The Company reserve the right to cancel, carry or suspend the operation of sale if events occur which is in the nature of force majeure including (without prejudice to the generality of the foregoing) fire, flood, storm, strikes, riot, hostilities, non-availability of materials or supplies or any other event outside the control of the Company shall not be held liable for any breach of contract from such events.



The Company may withhold or cancel further or any deliveries under the contract of sale and may recover all loses resulting therefore if the Buyer.
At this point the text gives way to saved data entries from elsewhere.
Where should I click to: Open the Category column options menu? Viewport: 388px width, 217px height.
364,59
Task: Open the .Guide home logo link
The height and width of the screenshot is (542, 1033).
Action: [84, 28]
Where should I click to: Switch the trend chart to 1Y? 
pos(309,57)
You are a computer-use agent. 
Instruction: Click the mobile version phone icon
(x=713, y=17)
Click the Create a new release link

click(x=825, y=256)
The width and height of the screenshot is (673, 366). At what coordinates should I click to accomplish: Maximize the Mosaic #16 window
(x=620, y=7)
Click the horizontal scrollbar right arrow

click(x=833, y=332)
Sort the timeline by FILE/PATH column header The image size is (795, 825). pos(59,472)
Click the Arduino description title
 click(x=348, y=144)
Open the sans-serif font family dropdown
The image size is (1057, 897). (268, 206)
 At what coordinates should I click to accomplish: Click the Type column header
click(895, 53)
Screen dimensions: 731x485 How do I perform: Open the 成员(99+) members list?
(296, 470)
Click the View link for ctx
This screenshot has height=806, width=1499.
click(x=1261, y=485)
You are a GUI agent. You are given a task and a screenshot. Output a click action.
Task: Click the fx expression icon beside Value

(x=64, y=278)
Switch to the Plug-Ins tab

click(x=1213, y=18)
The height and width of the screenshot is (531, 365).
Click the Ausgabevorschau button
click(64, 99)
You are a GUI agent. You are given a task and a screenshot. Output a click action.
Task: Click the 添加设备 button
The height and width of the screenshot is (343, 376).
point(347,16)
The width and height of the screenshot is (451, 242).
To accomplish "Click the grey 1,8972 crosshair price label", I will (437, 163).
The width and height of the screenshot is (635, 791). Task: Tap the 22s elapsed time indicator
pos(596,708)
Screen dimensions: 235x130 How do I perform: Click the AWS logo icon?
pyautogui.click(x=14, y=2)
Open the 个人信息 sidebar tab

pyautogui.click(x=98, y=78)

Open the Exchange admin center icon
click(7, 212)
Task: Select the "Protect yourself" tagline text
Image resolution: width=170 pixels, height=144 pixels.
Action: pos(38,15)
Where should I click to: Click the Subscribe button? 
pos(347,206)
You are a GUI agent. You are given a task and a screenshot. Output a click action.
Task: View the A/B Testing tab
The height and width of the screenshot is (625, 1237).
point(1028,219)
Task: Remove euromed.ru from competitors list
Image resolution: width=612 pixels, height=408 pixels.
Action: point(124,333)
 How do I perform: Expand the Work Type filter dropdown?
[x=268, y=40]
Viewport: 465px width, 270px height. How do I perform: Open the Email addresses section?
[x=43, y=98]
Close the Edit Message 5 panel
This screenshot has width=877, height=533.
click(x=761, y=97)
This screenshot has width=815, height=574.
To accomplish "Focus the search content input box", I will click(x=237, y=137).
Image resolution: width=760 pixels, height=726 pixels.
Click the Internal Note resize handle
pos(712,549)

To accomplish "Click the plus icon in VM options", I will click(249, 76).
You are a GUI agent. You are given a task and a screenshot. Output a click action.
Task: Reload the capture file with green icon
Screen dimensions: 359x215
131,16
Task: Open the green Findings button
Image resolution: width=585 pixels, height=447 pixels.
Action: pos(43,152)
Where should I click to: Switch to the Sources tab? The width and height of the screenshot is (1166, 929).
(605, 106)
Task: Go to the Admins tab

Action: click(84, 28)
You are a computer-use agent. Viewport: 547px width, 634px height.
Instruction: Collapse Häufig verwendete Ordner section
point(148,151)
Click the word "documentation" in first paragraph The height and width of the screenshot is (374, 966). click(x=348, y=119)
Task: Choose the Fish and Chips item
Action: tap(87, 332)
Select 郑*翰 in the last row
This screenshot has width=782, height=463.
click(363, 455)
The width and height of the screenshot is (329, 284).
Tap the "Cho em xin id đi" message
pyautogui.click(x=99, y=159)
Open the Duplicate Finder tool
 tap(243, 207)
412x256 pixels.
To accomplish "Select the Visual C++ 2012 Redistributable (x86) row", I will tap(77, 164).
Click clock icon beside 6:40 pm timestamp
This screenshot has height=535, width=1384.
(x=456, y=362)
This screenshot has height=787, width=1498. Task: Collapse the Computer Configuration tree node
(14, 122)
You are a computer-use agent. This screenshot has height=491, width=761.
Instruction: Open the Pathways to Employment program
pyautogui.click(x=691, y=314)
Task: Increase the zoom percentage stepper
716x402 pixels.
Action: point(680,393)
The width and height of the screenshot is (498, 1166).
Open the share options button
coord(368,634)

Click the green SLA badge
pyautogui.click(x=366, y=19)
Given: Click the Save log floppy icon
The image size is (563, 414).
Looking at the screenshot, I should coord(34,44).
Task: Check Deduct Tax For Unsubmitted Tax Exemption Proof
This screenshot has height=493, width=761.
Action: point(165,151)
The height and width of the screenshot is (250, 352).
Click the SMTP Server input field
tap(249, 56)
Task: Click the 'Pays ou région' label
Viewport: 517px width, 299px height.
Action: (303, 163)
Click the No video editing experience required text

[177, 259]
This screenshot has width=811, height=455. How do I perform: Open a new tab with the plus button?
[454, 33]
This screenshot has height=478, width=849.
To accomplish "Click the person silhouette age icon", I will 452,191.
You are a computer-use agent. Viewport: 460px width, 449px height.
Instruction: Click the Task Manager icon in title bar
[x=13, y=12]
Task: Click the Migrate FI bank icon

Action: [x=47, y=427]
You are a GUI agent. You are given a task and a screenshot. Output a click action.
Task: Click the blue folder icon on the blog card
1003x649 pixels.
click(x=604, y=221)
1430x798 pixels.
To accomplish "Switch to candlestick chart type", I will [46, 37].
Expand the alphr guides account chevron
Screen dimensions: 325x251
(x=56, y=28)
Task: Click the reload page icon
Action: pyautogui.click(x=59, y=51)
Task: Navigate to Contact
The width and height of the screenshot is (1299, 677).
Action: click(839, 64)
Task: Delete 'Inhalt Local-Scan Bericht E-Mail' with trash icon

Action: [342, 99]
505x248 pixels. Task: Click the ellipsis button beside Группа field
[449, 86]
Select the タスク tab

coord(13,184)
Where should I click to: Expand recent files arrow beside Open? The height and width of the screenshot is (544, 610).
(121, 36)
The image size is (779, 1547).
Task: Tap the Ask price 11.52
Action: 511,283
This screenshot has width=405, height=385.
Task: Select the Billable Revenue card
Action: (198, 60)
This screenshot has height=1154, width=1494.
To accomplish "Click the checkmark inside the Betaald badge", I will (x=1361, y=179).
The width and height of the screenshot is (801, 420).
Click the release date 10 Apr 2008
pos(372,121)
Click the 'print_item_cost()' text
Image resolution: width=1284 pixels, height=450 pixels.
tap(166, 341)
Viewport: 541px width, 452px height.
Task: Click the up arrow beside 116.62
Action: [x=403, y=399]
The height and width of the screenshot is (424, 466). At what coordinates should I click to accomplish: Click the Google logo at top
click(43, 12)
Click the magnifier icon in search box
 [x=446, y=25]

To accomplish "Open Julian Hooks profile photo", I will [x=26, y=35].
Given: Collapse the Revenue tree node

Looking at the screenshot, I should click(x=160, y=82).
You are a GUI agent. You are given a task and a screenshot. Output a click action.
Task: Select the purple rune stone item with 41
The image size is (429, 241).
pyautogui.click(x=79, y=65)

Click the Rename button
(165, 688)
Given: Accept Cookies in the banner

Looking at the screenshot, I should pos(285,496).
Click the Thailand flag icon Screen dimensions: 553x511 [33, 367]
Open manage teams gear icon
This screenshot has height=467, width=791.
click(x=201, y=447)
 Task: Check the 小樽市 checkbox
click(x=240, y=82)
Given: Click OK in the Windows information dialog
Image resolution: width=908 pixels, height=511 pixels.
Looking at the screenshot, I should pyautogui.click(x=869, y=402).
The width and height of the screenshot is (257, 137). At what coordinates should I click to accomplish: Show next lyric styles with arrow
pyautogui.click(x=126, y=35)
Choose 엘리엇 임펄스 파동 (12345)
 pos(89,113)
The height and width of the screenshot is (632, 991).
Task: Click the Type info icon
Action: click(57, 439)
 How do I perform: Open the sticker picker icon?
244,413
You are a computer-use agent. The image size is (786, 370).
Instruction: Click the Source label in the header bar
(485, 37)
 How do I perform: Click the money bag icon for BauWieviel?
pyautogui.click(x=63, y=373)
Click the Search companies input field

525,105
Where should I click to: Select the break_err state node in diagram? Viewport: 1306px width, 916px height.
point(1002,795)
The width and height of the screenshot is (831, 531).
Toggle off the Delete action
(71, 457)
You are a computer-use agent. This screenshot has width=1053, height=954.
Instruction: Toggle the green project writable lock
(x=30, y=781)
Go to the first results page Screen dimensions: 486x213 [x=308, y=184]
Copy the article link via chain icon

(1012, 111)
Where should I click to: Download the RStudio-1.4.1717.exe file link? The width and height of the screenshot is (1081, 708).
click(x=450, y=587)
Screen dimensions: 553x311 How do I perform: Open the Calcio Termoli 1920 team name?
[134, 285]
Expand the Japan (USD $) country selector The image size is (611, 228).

  1. Fails to make payment on the due date under any contract with the Company or;
  2. Enters into a composition with its creditors, or (being a Company) has a receiver appointed or passes a resolution for winding up or if a Court shall order it to be wound up, or commits an available act of bankruptcy or;
  3. Is in breach of any of the items and conditions contained herein (not withstanding that on former occasions it has waived its rights).
    The exercise of rights under condition 12 shall be without prejudice to the Companies rights of remedies.
    These conditions of sale shall be construed in accordance with English Law.



Only English law will govern the construction, validity and performance of this contract, and the English Court will have exclusive jurisdiction. The interpretation of any clause or sub clause above will not in any way be limited or restricted by reference to or inference from any other clause or sub-clause and is unenforceable according to its terms, then the others will remain in full force and effect.